_SHORT PROBLEM_
Rewrite the records below so that every "GUI agent" becomes "interface agent", leaving all other text unchanged.

_Interface element records_
________________________

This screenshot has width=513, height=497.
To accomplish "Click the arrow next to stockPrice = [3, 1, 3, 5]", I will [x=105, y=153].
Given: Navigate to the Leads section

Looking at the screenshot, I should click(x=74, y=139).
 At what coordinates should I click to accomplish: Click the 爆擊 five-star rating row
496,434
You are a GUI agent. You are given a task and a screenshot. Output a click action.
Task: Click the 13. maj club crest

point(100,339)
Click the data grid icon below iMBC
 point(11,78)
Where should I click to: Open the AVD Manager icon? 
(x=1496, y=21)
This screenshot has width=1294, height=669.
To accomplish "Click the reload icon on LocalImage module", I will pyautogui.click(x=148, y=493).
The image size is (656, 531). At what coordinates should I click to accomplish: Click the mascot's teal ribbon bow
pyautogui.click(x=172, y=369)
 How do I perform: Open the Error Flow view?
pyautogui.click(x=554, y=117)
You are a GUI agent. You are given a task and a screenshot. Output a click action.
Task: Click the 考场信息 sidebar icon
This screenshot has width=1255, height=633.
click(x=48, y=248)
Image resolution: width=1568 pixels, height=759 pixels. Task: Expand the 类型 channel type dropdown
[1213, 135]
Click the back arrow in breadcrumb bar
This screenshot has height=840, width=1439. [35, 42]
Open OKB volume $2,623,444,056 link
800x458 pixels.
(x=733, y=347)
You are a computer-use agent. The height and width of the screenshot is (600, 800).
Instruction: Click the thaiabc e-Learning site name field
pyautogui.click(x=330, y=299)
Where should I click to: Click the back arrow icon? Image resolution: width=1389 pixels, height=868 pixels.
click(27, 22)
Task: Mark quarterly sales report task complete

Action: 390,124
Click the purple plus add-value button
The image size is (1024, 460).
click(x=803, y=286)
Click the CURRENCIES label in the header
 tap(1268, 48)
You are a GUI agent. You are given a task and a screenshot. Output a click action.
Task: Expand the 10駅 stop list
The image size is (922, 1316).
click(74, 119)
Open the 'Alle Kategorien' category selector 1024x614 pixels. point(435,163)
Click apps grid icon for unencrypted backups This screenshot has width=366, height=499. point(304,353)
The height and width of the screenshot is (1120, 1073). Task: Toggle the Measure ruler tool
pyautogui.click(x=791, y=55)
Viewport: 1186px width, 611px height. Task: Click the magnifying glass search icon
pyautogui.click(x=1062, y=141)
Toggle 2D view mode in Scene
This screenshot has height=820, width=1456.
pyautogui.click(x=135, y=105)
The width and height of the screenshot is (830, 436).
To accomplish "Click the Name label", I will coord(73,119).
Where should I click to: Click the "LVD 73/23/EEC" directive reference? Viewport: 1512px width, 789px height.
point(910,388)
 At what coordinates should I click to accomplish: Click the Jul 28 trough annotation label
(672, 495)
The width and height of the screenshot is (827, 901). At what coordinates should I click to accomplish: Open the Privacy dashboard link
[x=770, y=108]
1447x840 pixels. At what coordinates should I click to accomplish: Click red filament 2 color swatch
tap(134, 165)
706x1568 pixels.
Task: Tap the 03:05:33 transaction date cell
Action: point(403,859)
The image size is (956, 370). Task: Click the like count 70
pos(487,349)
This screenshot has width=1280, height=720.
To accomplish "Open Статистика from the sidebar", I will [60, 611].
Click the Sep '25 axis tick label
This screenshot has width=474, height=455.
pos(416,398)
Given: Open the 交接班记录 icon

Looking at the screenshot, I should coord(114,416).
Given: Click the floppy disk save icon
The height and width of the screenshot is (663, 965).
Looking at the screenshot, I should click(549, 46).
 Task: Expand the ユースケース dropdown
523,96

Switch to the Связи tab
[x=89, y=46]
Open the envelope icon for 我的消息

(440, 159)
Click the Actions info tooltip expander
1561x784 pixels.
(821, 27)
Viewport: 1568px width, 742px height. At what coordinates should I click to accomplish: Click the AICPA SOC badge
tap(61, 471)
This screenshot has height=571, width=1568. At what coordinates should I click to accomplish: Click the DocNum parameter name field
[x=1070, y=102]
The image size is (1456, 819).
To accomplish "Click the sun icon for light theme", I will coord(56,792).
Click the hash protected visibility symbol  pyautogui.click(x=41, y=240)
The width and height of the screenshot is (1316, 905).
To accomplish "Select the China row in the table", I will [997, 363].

________________________

_WRITTEN RESPONSE_
This screenshot has width=513, height=497.
To accomplish "Click the arrow next to stockPrice = [3, 1, 3, 5]", I will [x=105, y=153].
Given: Navigate to the Leads section

Looking at the screenshot, I should click(x=74, y=139).
 At what coordinates should I click to accomplish: Click the 爆擊 five-star rating row
496,434
You are a interface agent. You are given a task and a screenshot. Output a click action.
Task: Click the 13. maj club crest

point(100,339)
Click the data grid icon below iMBC
 point(11,78)
Where should I click to: Open the AVD Manager icon? 
(x=1496, y=21)
This screenshot has width=1294, height=669.
To accomplish "Click the reload icon on LocalImage module", I will pyautogui.click(x=148, y=493).
The image size is (656, 531). At what coordinates should I click to accomplish: Click the mascot's teal ribbon bow
pyautogui.click(x=172, y=369)
 How do I perform: Open the Error Flow view?
pyautogui.click(x=554, y=117)
You are a interface agent. You are given a task and a screenshot. Output a click action.
Task: Click the 考场信息 sidebar icon
This screenshot has width=1255, height=633.
click(x=48, y=248)
Image resolution: width=1568 pixels, height=759 pixels. Task: Expand the 类型 channel type dropdown
[1213, 135]
Click the back arrow in breadcrumb bar
This screenshot has height=840, width=1439. [35, 42]
Open OKB volume $2,623,444,056 link
800x458 pixels.
(x=733, y=347)
You are a computer-use agent. The height and width of the screenshot is (600, 800).
Instruction: Click the thaiabc e-Learning site name field
pyautogui.click(x=330, y=299)
Where should I click to: Click the back arrow icon? Image resolution: width=1389 pixels, height=868 pixels.
click(27, 22)
Task: Mark quarterly sales report task complete

Action: 390,124
Click the purple plus add-value button
The image size is (1024, 460).
click(x=803, y=286)
Click the CURRENCIES label in the header
 tap(1268, 48)
You are a interface agent. You are given a task and a screenshot. Output a click action.
Task: Expand the 10駅 stop list
The image size is (922, 1316).
click(74, 119)
Open the 'Alle Kategorien' category selector 1024x614 pixels. point(435,163)
Click apps grid icon for unencrypted backups This screenshot has width=366, height=499. point(304,353)
The height and width of the screenshot is (1120, 1073). Task: Toggle the Measure ruler tool
pyautogui.click(x=791, y=55)
Viewport: 1186px width, 611px height. Task: Click the magnifying glass search icon
pyautogui.click(x=1062, y=141)
Toggle 2D view mode in Scene
This screenshot has height=820, width=1456.
pyautogui.click(x=135, y=105)
The width and height of the screenshot is (830, 436).
To accomplish "Click the Name label", I will coord(73,119).
Where should I click to: Click the "LVD 73/23/EEC" directive reference? Viewport: 1512px width, 789px height.
point(910,388)
 At what coordinates should I click to accomplish: Click the Jul 28 trough annotation label
(672, 495)
The width and height of the screenshot is (827, 901). At what coordinates should I click to accomplish: Open the Privacy dashboard link
[x=770, y=108]
1447x840 pixels. At what coordinates should I click to accomplish: Click red filament 2 color swatch
tap(134, 165)
706x1568 pixels.
Task: Tap the 03:05:33 transaction date cell
Action: point(403,859)
The image size is (956, 370). Task: Click the like count 70
pos(487,349)
This screenshot has width=1280, height=720.
To accomplish "Open Статистика from the sidebar", I will [60, 611].
Click the Sep '25 axis tick label
This screenshot has width=474, height=455.
pos(416,398)
Given: Open the 交接班记录 icon

Looking at the screenshot, I should coord(114,416).
Given: Click the floppy disk save icon
The height and width of the screenshot is (663, 965).
Looking at the screenshot, I should click(549, 46).
 Task: Expand the ユースケース dropdown
523,96

Switch to the Связи tab
[x=89, y=46]
Open the envelope icon for 我的消息

(440, 159)
Click the Actions info tooltip expander
1561x784 pixels.
(821, 27)
Viewport: 1568px width, 742px height. At what coordinates should I click to accomplish: Click the AICPA SOC badge
tap(61, 471)
This screenshot has height=571, width=1568. At what coordinates should I click to accomplish: Click the DocNum parameter name field
[x=1070, y=102]
The image size is (1456, 819).
To accomplish "Click the sun icon for light theme", I will coord(56,792).
Click the hash protected visibility symbol  pyautogui.click(x=41, y=240)
The width and height of the screenshot is (1316, 905).
To accomplish "Select the China row in the table", I will [997, 363].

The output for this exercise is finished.